„Abends 5 ½“ datiert König Ludwig I. seine Abdankungsurkunde. Bis zuletzt von ungebrochenem Selbstbewusstsein erfüllt, schreibt der begeisterte Großbauherr und Kunstsammler darin: „… als wenn ich eines Freistaats Beamter gewesen, so gewissenhaft ging ich mit dem Staatsgute, mit den Staatsgeldern um“. Hierüber mögen die Zeitgenossen geteilter Meinung gewesen sein, auch wenn tatsächlich viele der kostspieligen Projekte aus der königlichen Privatschatulle finanziert wurden – aus heutiger Sicht scheinen die Summen für den Bau der Pinakotheken, der Glyptothek, den Ausbau der Residenz usw. allemal gut investiert. Ludwig stürzt auch nicht über einen klammen Staatshaushalt – es ist eine Vielzahl von Einzeleinflüssen die zu dem (letztlich vielleicht sogar übereilten) Schritt der Abdankung führen. Das Jahr 1848 steht im Zeichen der Revolution: In Frankreich stürzt der „Bürgerkönig“ Louis Philippe, die Welle erfasst die deutschen Staaten.

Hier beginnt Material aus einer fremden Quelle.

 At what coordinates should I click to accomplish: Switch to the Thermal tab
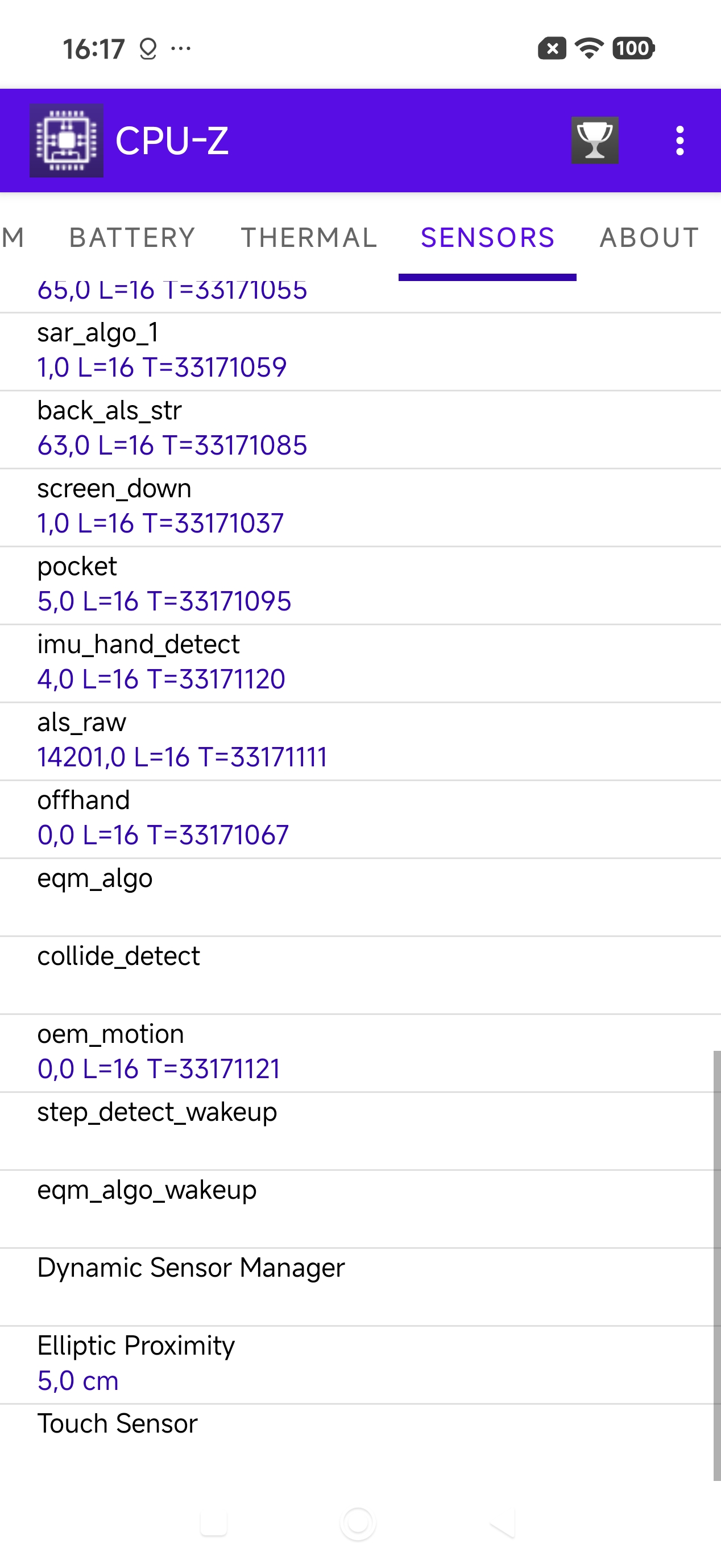[309, 237]
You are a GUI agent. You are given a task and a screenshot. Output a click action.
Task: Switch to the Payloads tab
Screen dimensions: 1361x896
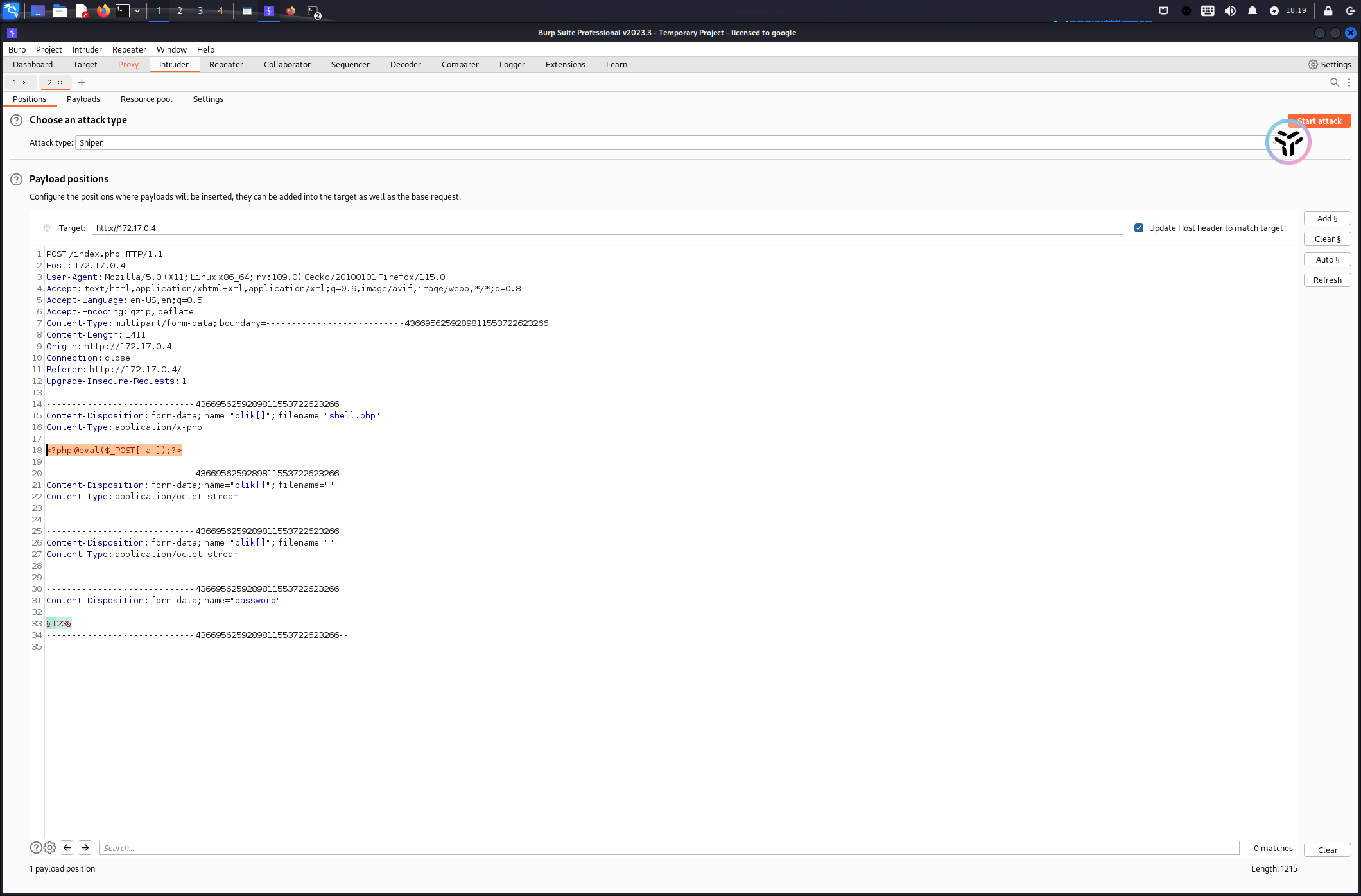pyautogui.click(x=83, y=99)
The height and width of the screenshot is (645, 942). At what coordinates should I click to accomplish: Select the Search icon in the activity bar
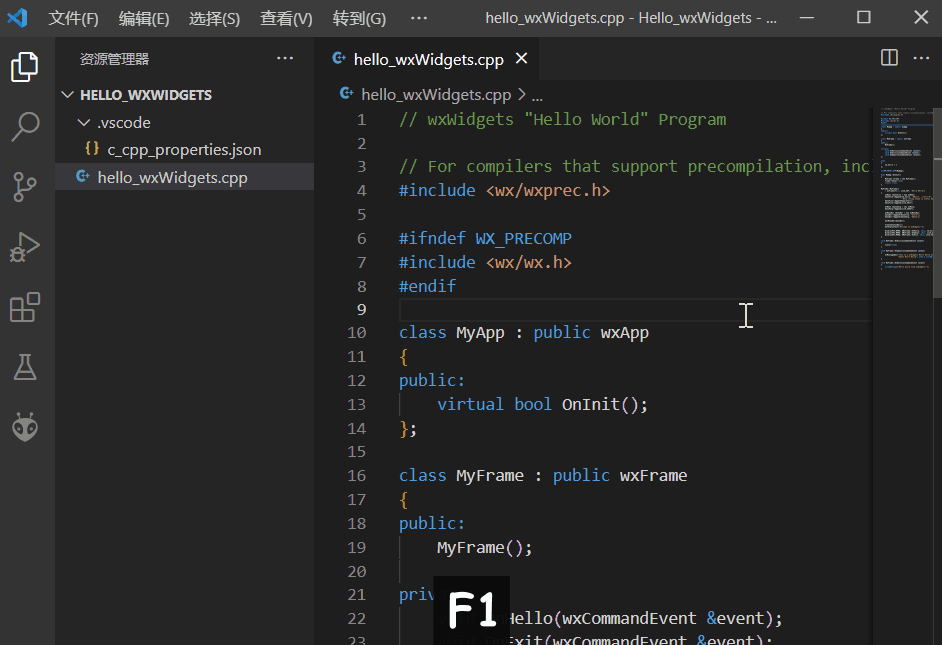(x=24, y=127)
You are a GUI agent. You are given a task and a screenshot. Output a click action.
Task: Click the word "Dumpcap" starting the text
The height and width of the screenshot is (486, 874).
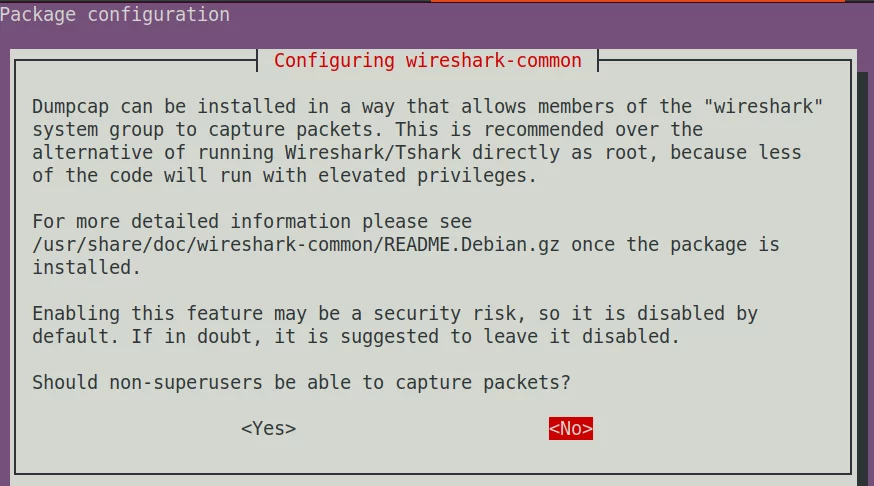[71, 106]
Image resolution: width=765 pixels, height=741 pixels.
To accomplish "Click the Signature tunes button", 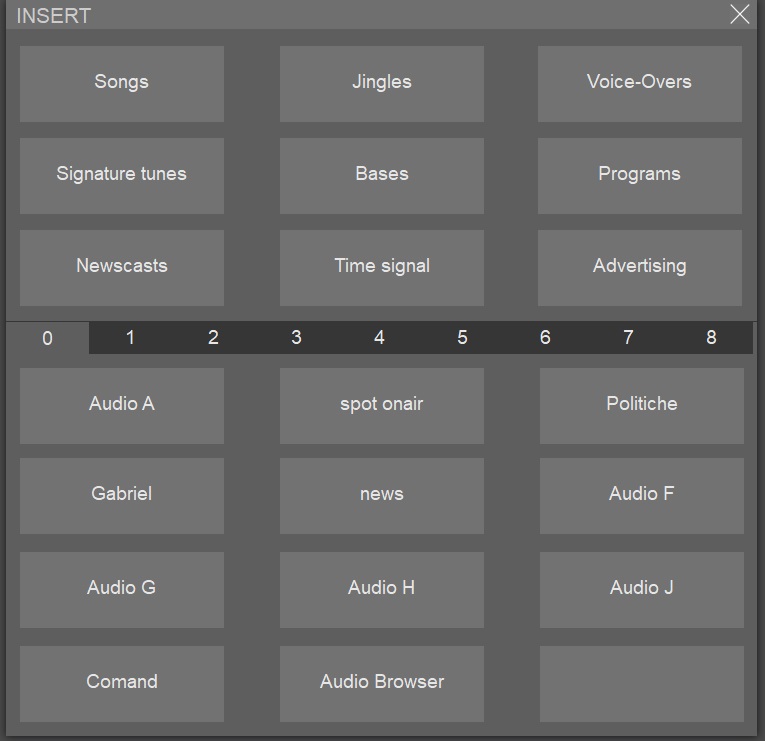I will point(122,175).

In München ist die Stimmung bereits seit Monaten aufgeheizt: Durch seine Liebesaffäre mit Lola Montez, einer schönen, speziell von den biederen Münchnern aber als überaus dubios empfundenen Tänzerin mit prickelndem Vorleben und ungewisser Herkunft, hat der König bereits für schlechte Stimmung gesorgt, die schrittweise zu einer Verhärtung und Machtprobe zwischen dem autokratisch auftretenden Herrscher und großen Teilen seiner Untertanen führt. Nach der Entlassung von widerspenstigen Ministern, öffentlichen Tumulten und zeitweiliger Schließung der rebellischen Universität müssen Lola und der König nachgeben, die Tänzerin im Februar 1848 heimlich fliehen. Die Demütigungen, so empfindet es der alternde Monarch wohl, erreichen aber noch einen weiteren Höhepunkt, als im März, angefacht vom Vorbild des revolutionären Frankreichs, liberale Verfassungsänderungen von ihm verlangt werden. Am 19.3. verkündet Ludwig seiner engsten Umgebung den gefassten Entschluss, nicht als „Unterschreiber“ auf dem Thron zu verharren, am Folgetag erfolgt die Abdankung.
Im Rückblick macht Ludwig – ewiger Romantiker – natürlich nicht seine Unbeweglichkeit, sondern „das Weib“ und seine Verführungskräfte für sein politisches Ende verantwortlich – Sein Gedicht „An L.“ von 1849 beginnt pathetisch: „Hätt‘ ich doch nie und nimmer Dich gesehen!/ Für die gegeben ich mein letztes Blut…“ und endet ziemlich griesgrämig: „Vorüber ist, was ich gefühlt, empfunden/ Doch um die Krone bleibe ich gebracht“.